The United Shapes of America
Posted in: UncategorizedA new addition to the online collection of iconography at The Noun Project is a series of vector graphics of the fifty US States. Detached from their familiar housing, the state boundaries reveal all sorts of interesting shapes…
The Noun Project is billed as a free-to-access collection of the world’s graphic languages and one of its latest uploads is from designer Ted Grajeda – a series of vector files of all the US States.
While to many non-US residents most of the shapes may be unfamiliar, some – largely coastal formations – are more recognisable: Alaska, Florida, California, for example.
But displayed as flat, blank shapes, many of the interior States become brilliantly simplified constructions, occasionally deviating only on a corner or edge, and in those cases usually because of natural geography.
Take Nevada.
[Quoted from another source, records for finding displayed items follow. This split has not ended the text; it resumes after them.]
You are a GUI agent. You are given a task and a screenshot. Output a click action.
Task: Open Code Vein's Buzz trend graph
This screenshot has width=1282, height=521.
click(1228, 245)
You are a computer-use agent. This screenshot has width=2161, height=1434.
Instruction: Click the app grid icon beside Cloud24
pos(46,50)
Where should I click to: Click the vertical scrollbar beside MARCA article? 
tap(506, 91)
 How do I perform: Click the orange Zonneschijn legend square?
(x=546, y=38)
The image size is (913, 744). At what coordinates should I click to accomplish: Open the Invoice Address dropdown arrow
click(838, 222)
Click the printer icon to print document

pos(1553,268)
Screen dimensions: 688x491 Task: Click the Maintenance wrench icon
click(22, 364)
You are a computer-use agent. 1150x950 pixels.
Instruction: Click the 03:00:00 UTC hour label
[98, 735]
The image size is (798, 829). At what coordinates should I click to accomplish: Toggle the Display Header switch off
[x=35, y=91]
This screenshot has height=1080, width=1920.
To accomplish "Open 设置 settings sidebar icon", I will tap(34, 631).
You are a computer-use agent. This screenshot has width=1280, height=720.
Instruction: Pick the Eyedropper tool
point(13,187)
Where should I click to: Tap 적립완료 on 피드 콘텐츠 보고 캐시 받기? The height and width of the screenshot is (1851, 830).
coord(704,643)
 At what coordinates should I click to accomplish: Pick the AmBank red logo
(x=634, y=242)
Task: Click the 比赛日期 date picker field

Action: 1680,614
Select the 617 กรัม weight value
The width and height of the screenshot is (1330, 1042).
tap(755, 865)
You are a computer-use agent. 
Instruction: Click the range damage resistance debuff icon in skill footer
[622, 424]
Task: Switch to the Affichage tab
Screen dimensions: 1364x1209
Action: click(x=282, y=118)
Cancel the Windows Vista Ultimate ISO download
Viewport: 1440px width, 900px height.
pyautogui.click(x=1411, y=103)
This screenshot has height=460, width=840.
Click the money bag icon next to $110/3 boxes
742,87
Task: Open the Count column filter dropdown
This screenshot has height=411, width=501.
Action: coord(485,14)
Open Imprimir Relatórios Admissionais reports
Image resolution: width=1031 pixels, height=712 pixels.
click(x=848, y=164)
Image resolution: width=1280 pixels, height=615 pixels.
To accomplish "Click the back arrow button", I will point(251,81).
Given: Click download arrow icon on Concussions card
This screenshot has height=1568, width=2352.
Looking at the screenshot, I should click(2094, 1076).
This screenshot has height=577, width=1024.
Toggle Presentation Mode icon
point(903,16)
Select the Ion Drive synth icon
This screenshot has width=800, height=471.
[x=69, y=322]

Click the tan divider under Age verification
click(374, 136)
That little south eastern quirk to an otherwise straight-edged form is the Bay area and Mohave and Mead lakes to the east of Las Vegas:
And the Dakotas (North and South) offer up some tight regularity of line on their northern, western, and southern sides, with a widly ranging border on their eastern edge. In the North, that’s the Red River dictating the eastern side:
Kansas, too, displays an errant north-eastern corner, where the Missouri River runs between Kansas City and St Joseph:
But for sheer no-nonsense boundary definition, how about Colorado and Wyoming?
Colorado is a mere 6,280 sqaure miles larger than Wyoming and, along with Utah, they are the only States which have borders that run only on straight latitudinal and longitudinal lines. Here, Colorado’s at the top, Wyoming below it (honestly):
But if that’s just way too much formalism for you, here’s Louisiana. Pretty.
Reminds me of Slartibartfast’s award-winning work on the Norwegian coastline (Hitchhiker’s Guide to the Galaxy clip, here).
The Noun Project is ongoing at thenounproject.com. Grajeda’s page of US States is at thenounproject.com/freevectormaps.